**Exercise directions**
The range to repeat runs from the line with "At what coordinates should I click to accomplish: Open" to the last line below, both ends included; give it exactly and without pictures.

**Source records**
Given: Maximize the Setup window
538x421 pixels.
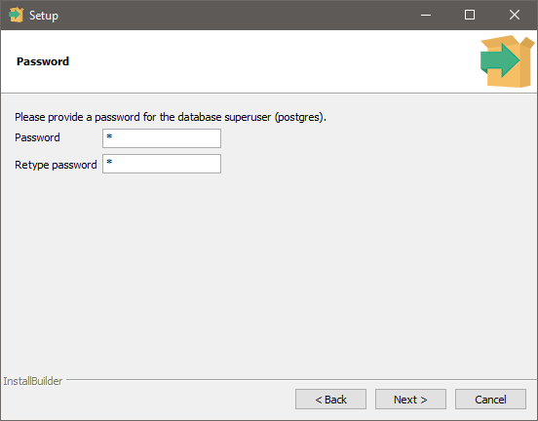Looking at the screenshot, I should pyautogui.click(x=470, y=15).
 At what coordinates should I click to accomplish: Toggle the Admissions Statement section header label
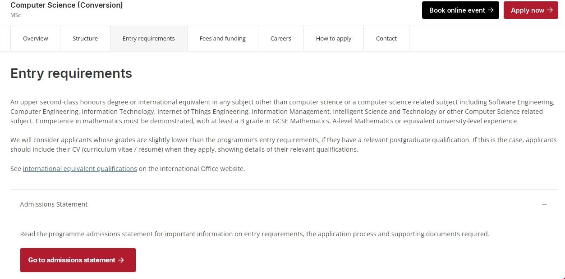[x=54, y=204]
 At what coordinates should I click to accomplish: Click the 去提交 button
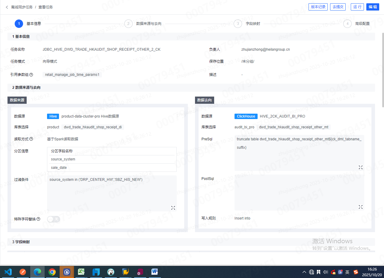(338, 7)
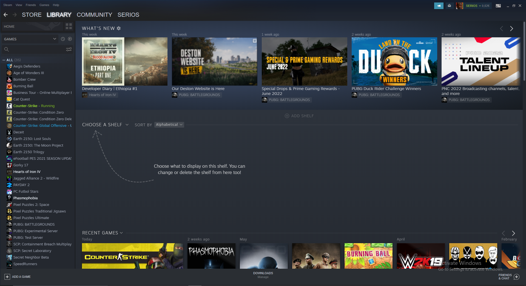Click the ready-to-play filter icon
526x286 pixels.
coord(70,39)

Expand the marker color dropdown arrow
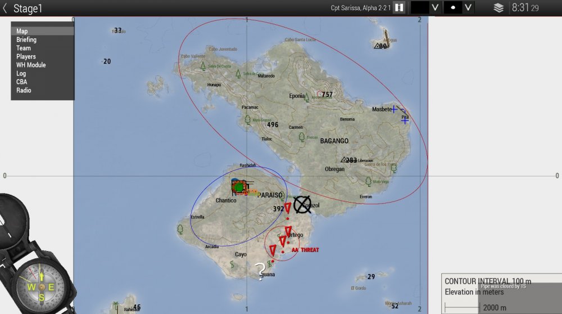pyautogui.click(x=434, y=8)
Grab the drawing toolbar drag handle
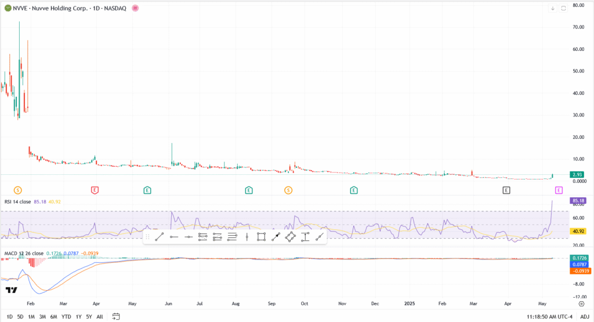Image resolution: width=594 pixels, height=322 pixels. pos(147,237)

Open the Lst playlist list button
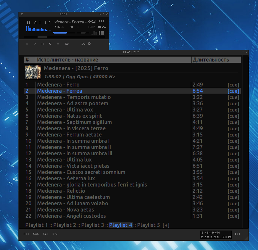click(x=237, y=234)
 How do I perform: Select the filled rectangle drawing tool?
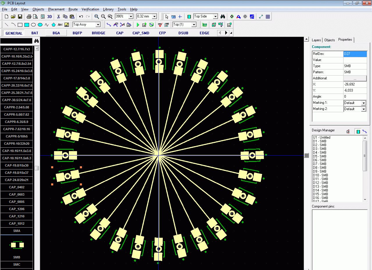[x=27, y=25]
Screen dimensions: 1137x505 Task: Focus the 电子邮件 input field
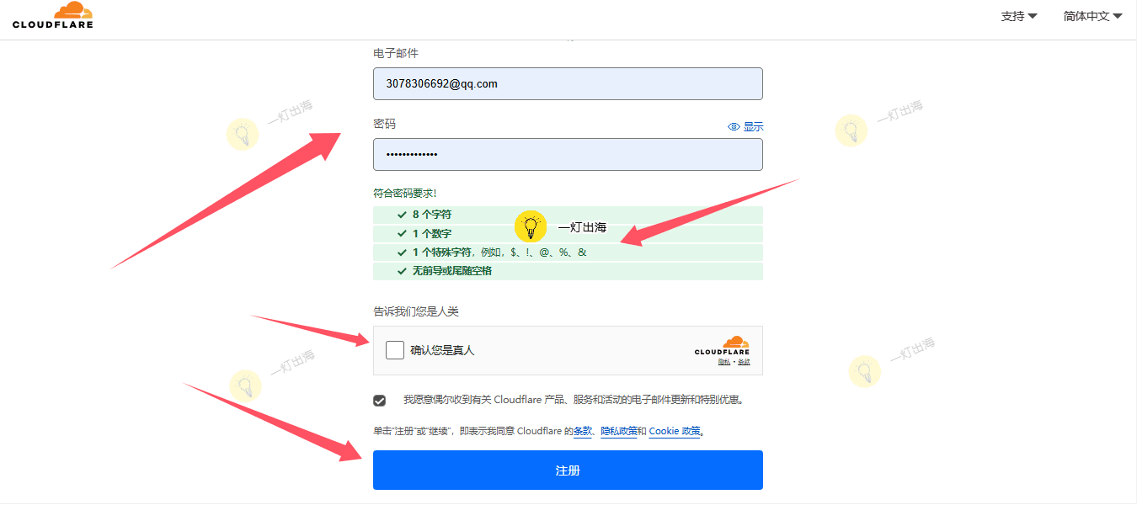pyautogui.click(x=568, y=84)
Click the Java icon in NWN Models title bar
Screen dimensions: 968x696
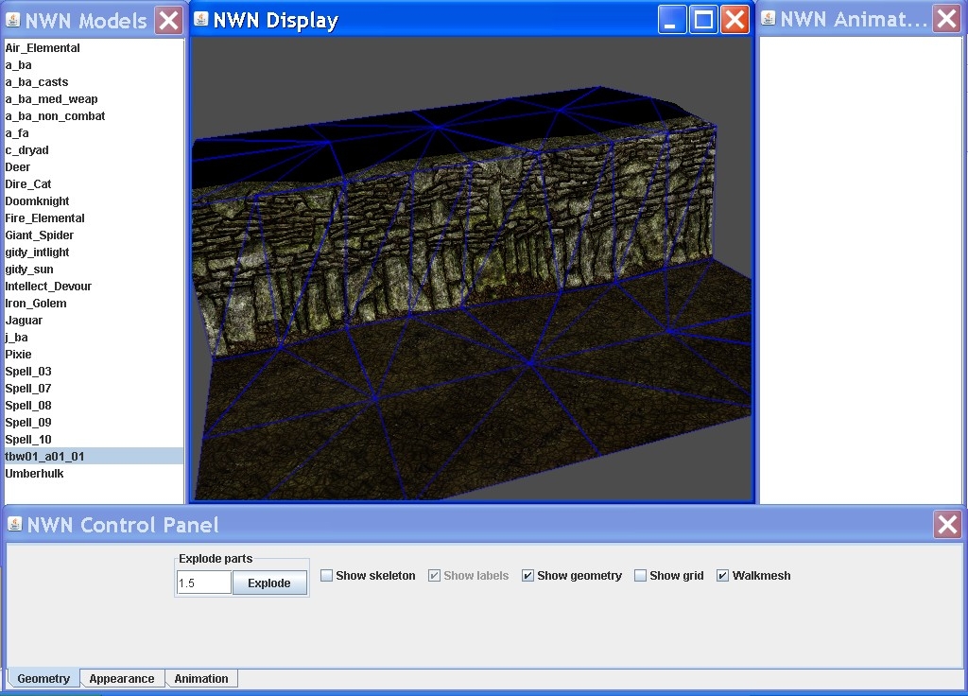[13, 20]
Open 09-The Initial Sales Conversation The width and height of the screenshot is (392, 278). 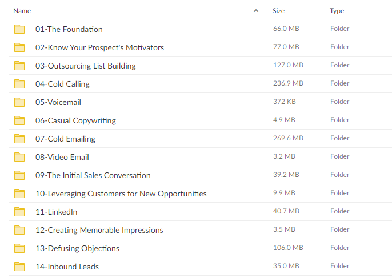point(93,175)
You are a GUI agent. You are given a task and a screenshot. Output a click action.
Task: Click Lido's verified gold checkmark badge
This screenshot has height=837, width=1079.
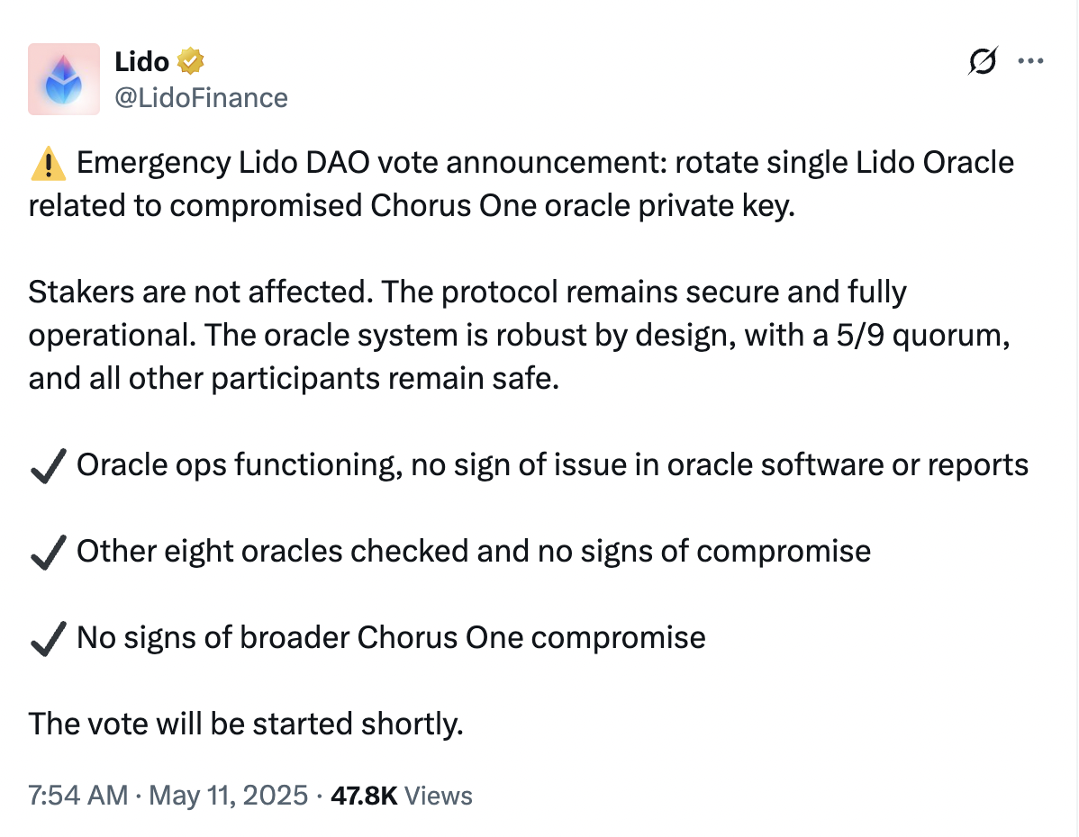point(190,60)
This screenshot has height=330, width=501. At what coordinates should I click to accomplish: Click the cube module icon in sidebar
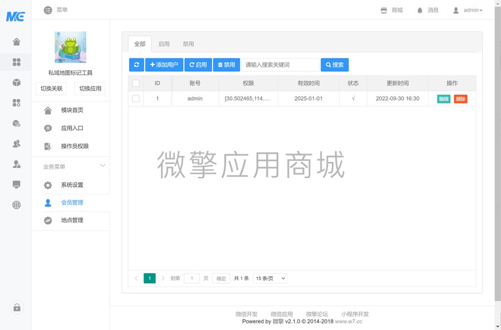click(x=16, y=81)
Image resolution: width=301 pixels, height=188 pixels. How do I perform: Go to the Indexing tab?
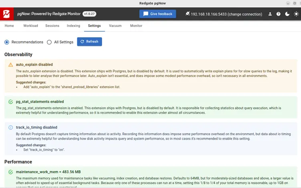click(x=73, y=26)
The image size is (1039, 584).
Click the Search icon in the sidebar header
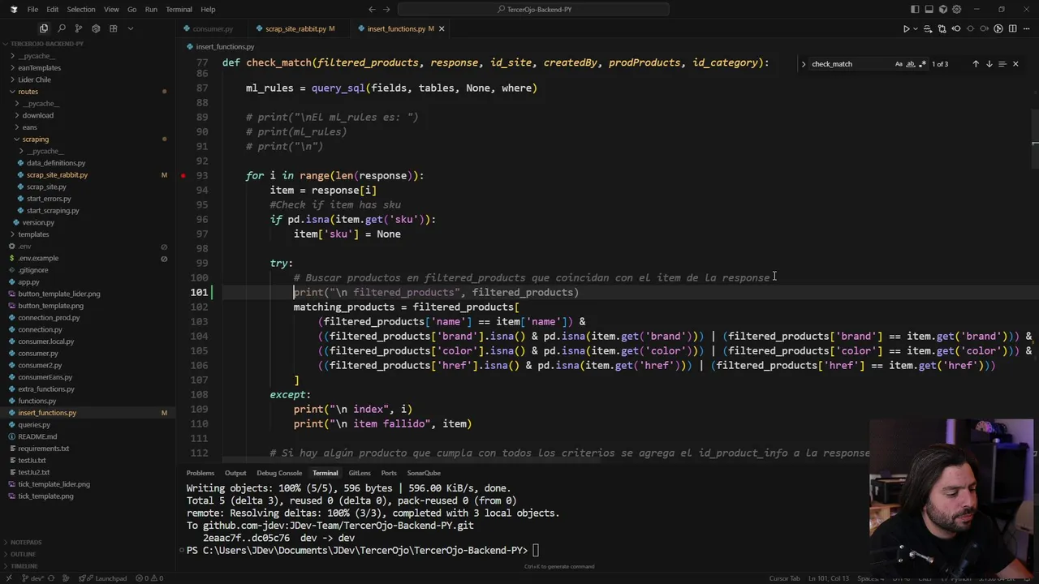click(x=61, y=28)
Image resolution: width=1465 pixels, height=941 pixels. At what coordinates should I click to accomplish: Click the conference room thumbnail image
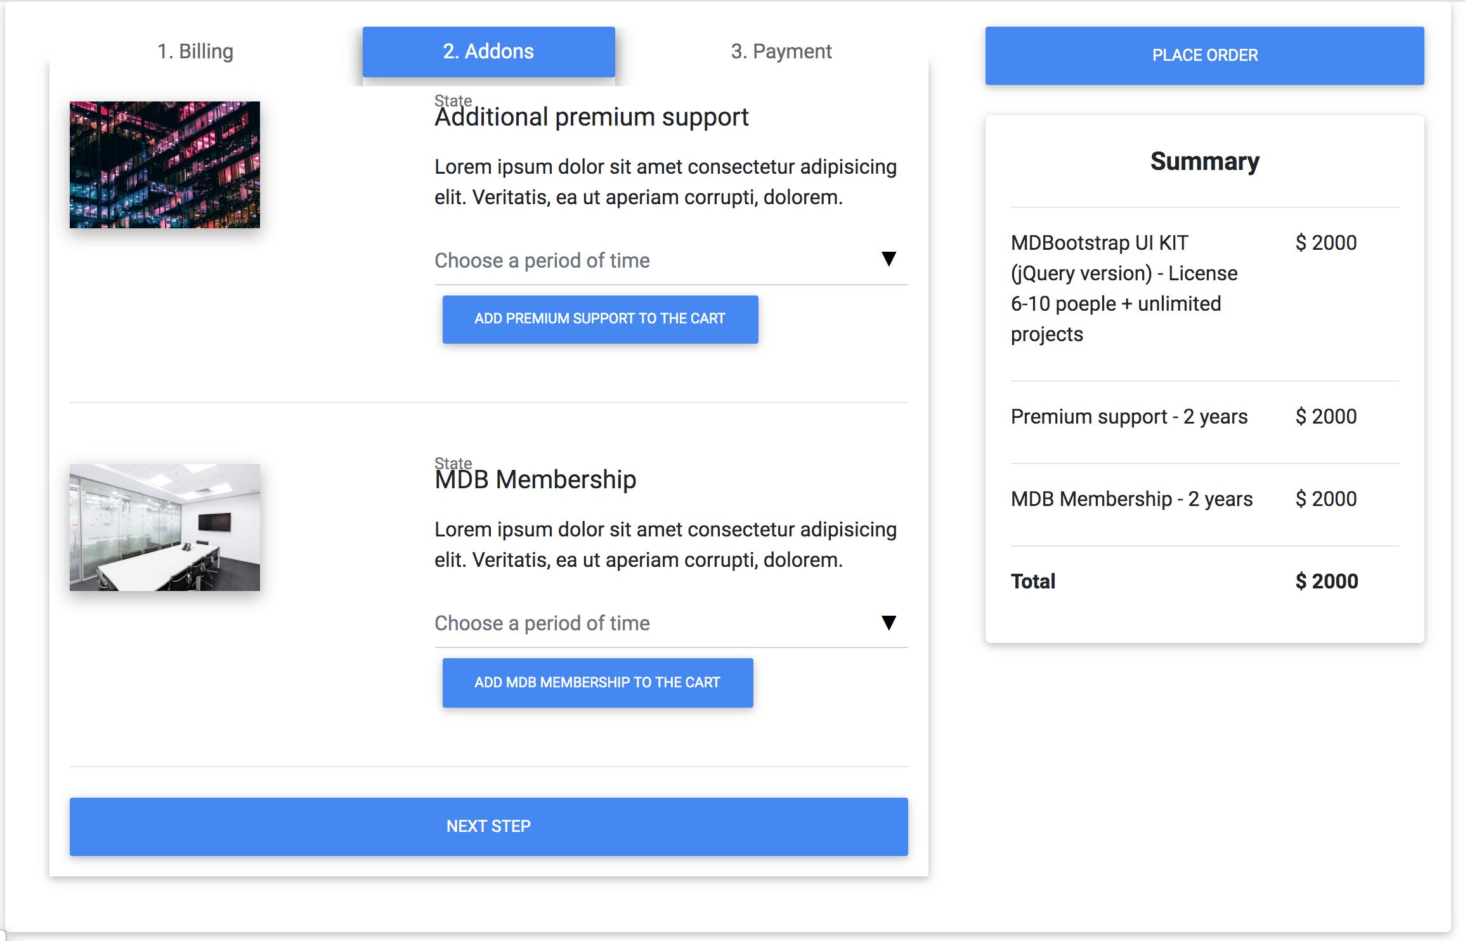[x=165, y=528]
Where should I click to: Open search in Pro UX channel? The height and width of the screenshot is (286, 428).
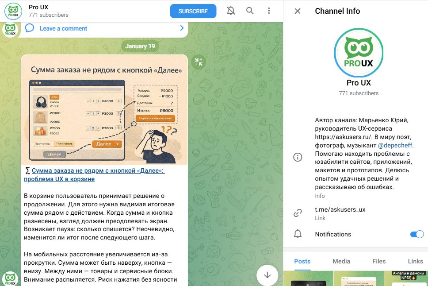point(250,11)
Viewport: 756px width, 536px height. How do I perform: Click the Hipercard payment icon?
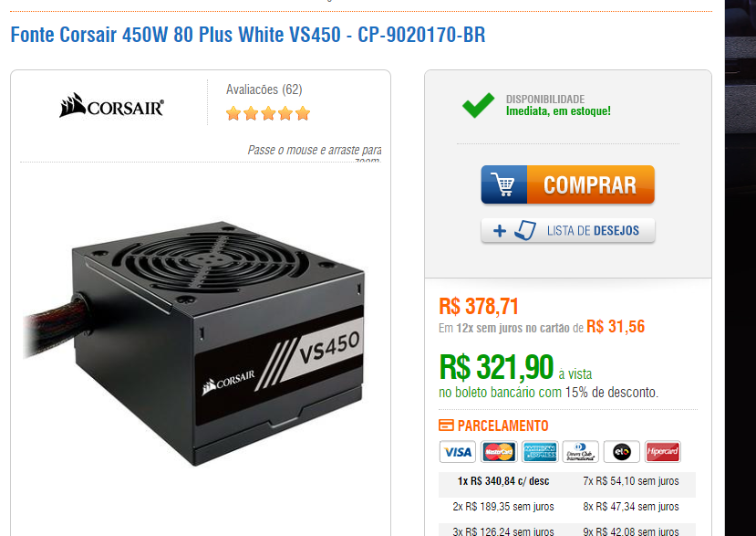click(x=662, y=452)
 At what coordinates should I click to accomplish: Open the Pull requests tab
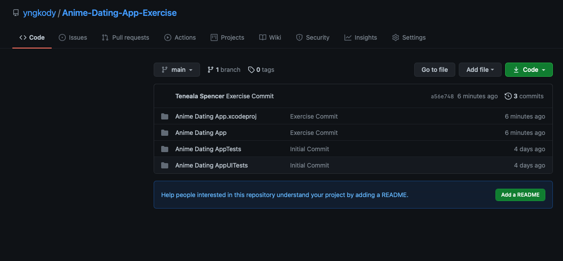pyautogui.click(x=125, y=37)
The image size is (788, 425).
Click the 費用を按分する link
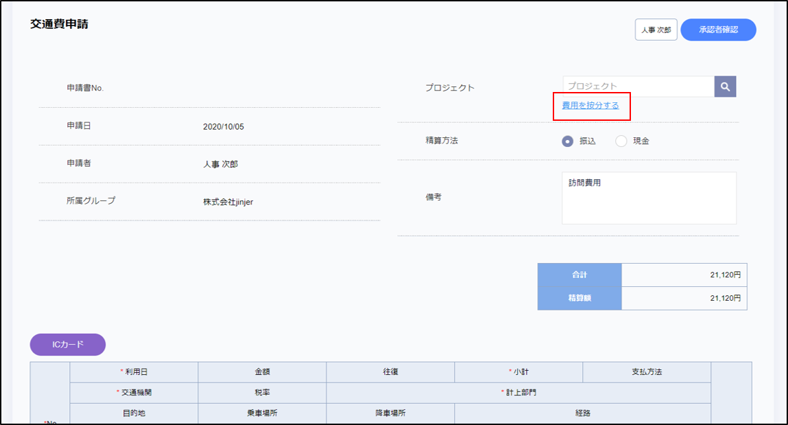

**Solution for this task**
 At what coordinates should I click to accomplish: Open the Pull requests tab
pyautogui.click(x=125, y=37)
The image size is (788, 425).
Click the 費用を按分する link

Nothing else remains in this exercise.